[PATCH v3 2/2] lock_ref_sha1_basic: handle REF_NODEREF with invalid refs

Jeff King <peff@xxxxxxxx> · Tue, 12 Jan 2016 08:55:22 -0500

On Tue, Jan 12, 2016 at 08:26:28AM -0500, Jeff King wrote:

> On Tue, Jan 12, 2016 at 04:58:04AM -0500, Jeff King wrote:
> 
> > +test_expect_failure 'checkout away from d/f HEAD (to branch)' '
> > +	reset_to_df &&
> > +	git checkout master
> > +'
> > +
> > +test_expect_failure 'checkout away from d/f HEAD (to detached)' '
> > +	reset_to_df &&
> > +	git checkout --detach master
> > +'
> 
> These should be expect_success, of course (I had originally planned to
> introduce the tests and then fix them later, but it all ended up in the
> same patch).
> 
> Unfortunately, I think there is a case we're missing. I'm still digging,
> but hope to have something soon. In the meantime, don't bother with v2.
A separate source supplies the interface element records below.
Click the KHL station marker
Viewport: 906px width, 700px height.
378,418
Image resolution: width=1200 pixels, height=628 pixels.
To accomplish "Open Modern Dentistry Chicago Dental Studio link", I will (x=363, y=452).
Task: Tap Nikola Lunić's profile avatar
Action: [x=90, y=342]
This rabbit hole just keeps getting deeper. :)

The behavior I tested and fixed earlier only covers the _loose_ ref
case, where we actually see EISDIR, and resolve_ref returns NULL. But if
the refs are all packed, resolve_ref will happily report the pointed-to
ref, and we do not hit this fallback code path at all.

Here's a v3 for the second patch (the first one is fine) that handles
this case. See the amended description in the commit message, and I
added some comments which hopefully make things more obvious.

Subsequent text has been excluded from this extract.